Nach der Pause erklang dann die Gluck-Oper, das Auftragswerk für Maria Theresia. Die Handlung wurde nicht durch die Rezitative vermittelt (man schaue sich den umfangreichen Text im Originallibretto an), sondern durch den auf offener Bühne zum pittoresken Chinesen eingekleideten Erzähler Thomas Höft. Das ist an sich eine sehr plausible Idee – endlose italienische Rezitative ermüden den heutigen Hörer. Aber die mit manieriertem Genuss vorgetragene Textfassung – inklusive Einbau der MeToo-Debatte – sorgte für eher platten Humor. Die Sängerbesetzung war gut, aber nicht außergewöhnlich – Elisabeth Breuer führte als höhen-und koloraturensichere Silvene das Damentrio sicher an, Monika Schwabegger als Lisinga und Anna Manske als Tangia waren stilsichere und spielfreudige Mezzos, aber eigentlich sieht die Partitur Contraltos vor und so hatten sie beide ein wenig mit der Tiefe zu kämpfen. Ganz kurzfristig war der isländische Tenor Benedikt Kristjánnsson eingesprungen – er machte seine Sache ausgezeichnet. Die Kostüme von Lilli Hartmann waren köstlich und gebührend prächtig – warum das Stück allerdings in einem derart hässlichen Bad spielen muss, erschloss sich mir nicht.

Insgesamt war das Ganze doch allzu vordergründig-klamaukhaft umgesetzt.

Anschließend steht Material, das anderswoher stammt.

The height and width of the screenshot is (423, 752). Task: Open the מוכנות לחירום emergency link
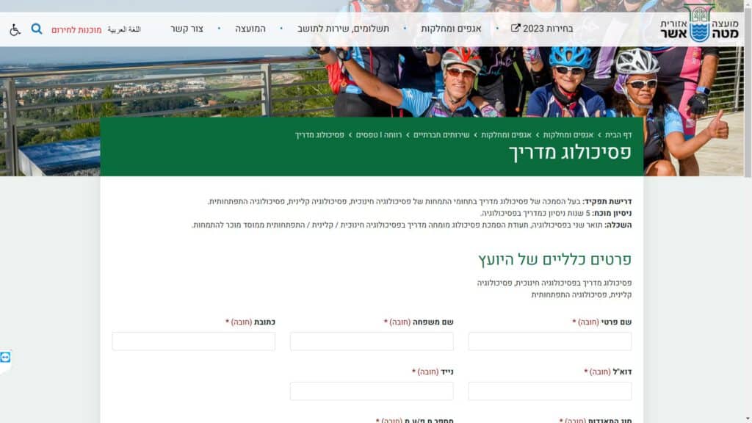click(x=76, y=29)
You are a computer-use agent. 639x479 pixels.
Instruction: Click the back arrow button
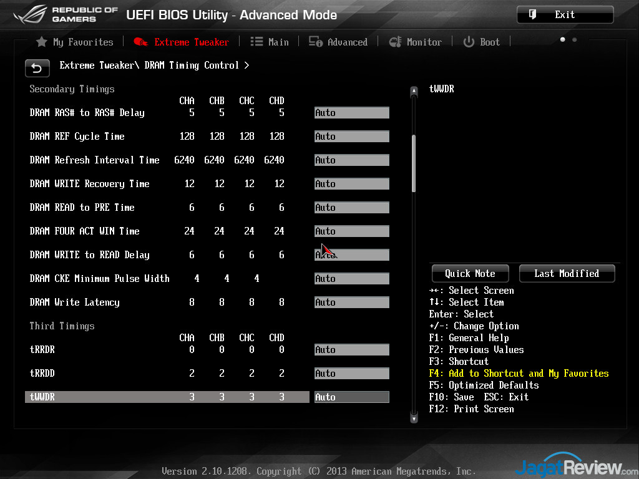pos(37,68)
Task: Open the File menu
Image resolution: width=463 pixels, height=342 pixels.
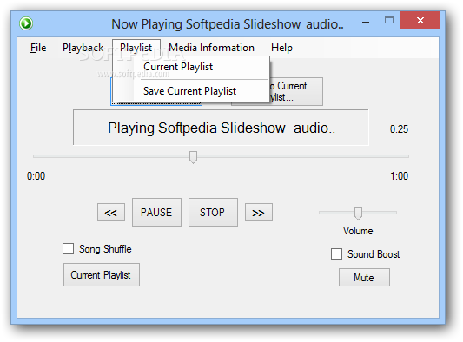Action: point(38,48)
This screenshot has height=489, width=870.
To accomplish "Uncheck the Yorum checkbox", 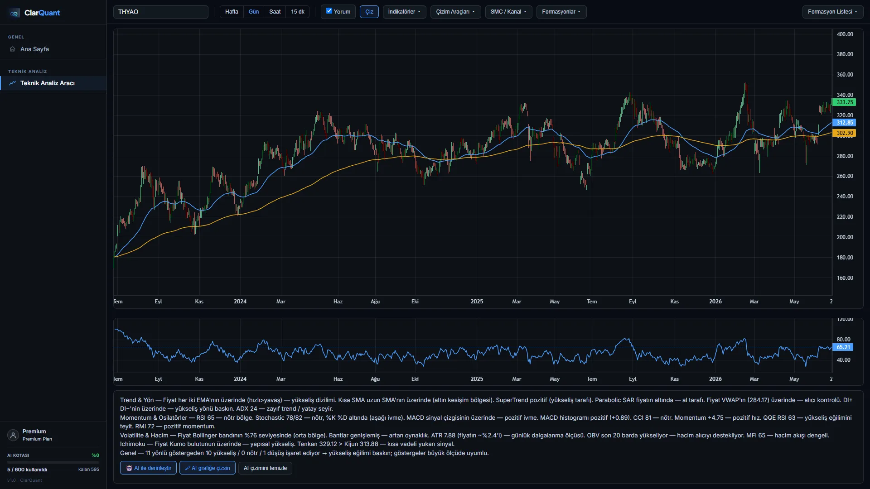I will pos(329,11).
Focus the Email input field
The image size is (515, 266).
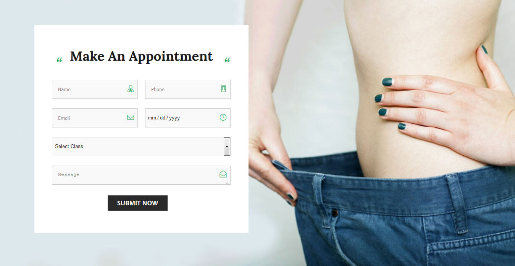coord(95,118)
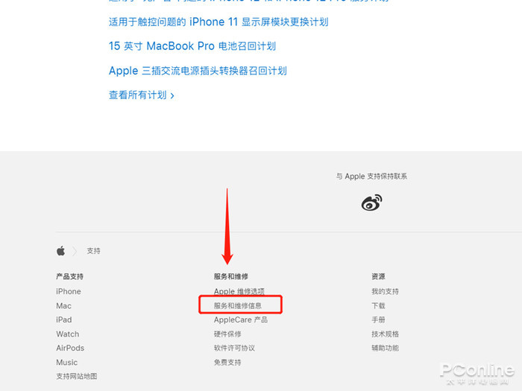Open 支持网站地图 link
Image resolution: width=522 pixels, height=391 pixels.
coord(77,376)
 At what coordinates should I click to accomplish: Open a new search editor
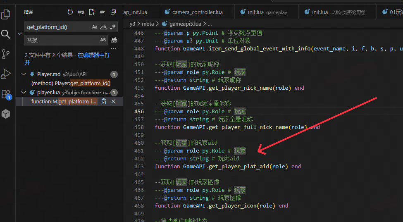[92, 12]
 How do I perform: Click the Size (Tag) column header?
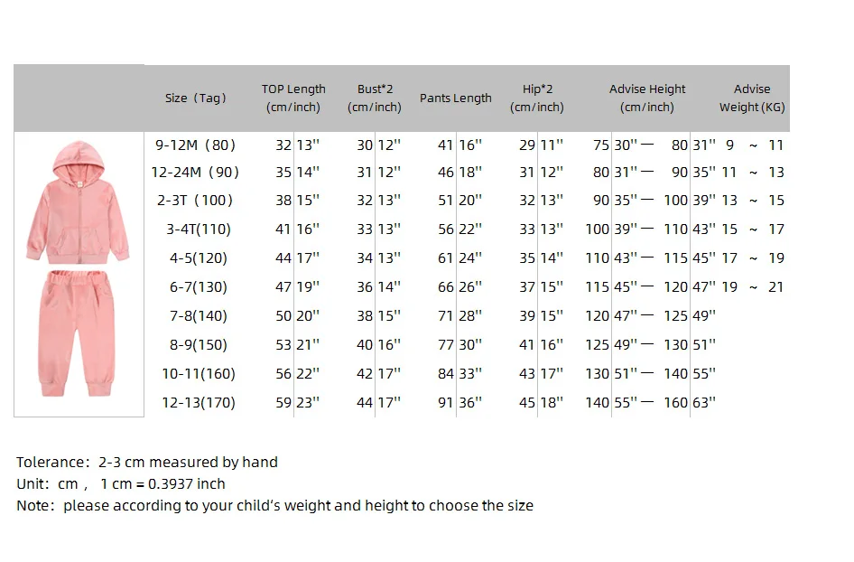click(x=196, y=98)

Dazu kamen leider bei Gluck auch musikalisch so manche nicht zu überhörende Koordinierungsprobleme zwischen Orchester und Solisten. Es war ein heiterer, ein vergnüglicher Abend – weder bei der Solisten-, noch bei der Orchesterbesetzung darf allerdings einen Qualitätsvergleich zur Fux-Eröffnung anstellen.

Hermann Becke, 1. 7. 2018

Fotos: Styriarte, © Werner Kmetitsch

Hinweise:

– Auf Youtube finden sich interessante Vergleichsaufnahmen von Glucks Opernminiatur: im Jahre 2014 gab es am Uraufführungsort im Schloss Hof in Niederösterreich eine szenische Aufführung (übrigens auch damals mit Anna Manske als Tangia) – Sie finden die vollständige Aufnahme hier . Und im Jahre 2017 hat Fabio Bondi in Valencia das Werk konzertant aufgeführt – hier ist diese Aufnahme. Und dann gibt es noch die Audioaufnahme unter René Jacobs und der Schola Cantorum Basilienis u.a. mit Anne Sofie Otter – sie findet man auf der Website der Styriarte.